Fabré is known to create a son from any given situation or expression. As a Cuban songwriter, Cándido has written over 1,000 songs which have been performed by artists such as Orquesta Aragón, Los Van Van, Manguare, Issac Delgado, Ritmo Oriental and Los Karachi. On the international scene, his songs have been performed by Celia Cruz, Oscar D'Leon and José Alberto "El Canario".

==Band==
Fabré formed his band, Cándido Fabré y su Banda, in 1992. His 14-piece band features Cuban charanga musicians. Cándido and his band have toured all over the world and shared the stage with other Latin musicians including Grupo Niche, Cuco Valoy, Wilfrido Vargas, and Oscar D'León.

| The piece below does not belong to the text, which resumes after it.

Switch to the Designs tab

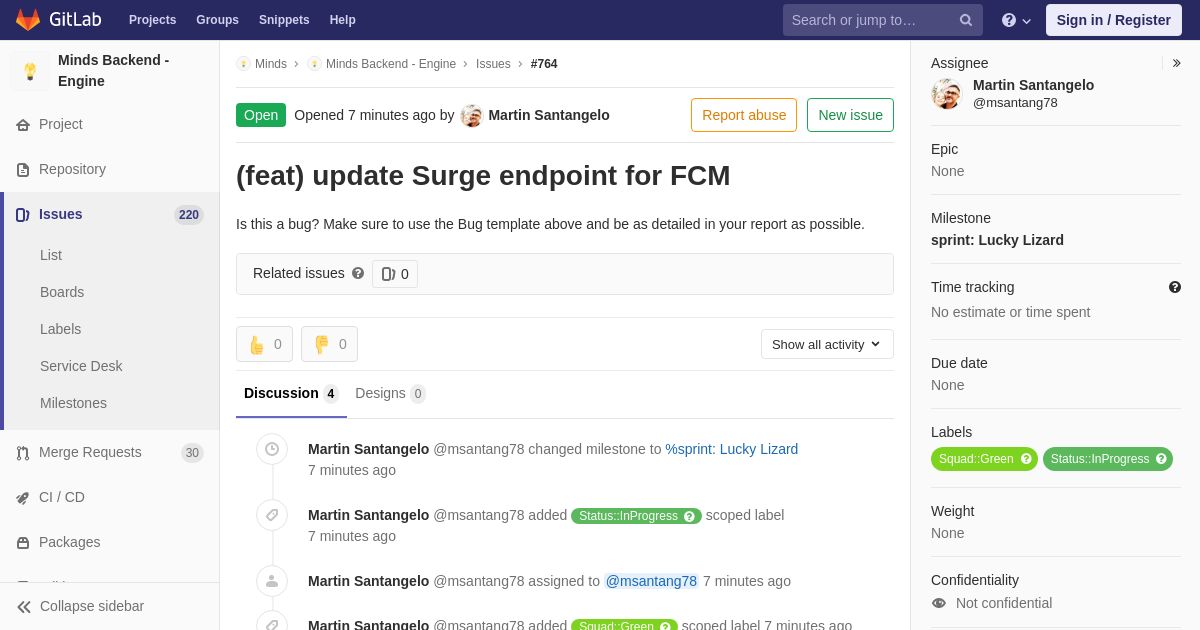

Cándido Fabré y su Banda has been in demand in Europe for over 4 years and was one of the first ever Cuban bands to perform at major venues. During their three European tours they have played over 80 concerts in Britain, France, the Netherlands, Belgium, Austria, Germany, Portugal, Switzerland, Ireland and Spain.

==Discography==

- Échale Picante Al Son
- Ya Esta Aquí El Tren De Oriente
- Cubano Soy (2007)
- La Habana quiere guarachar contigo (2000)
- Poquito a Poco (1998)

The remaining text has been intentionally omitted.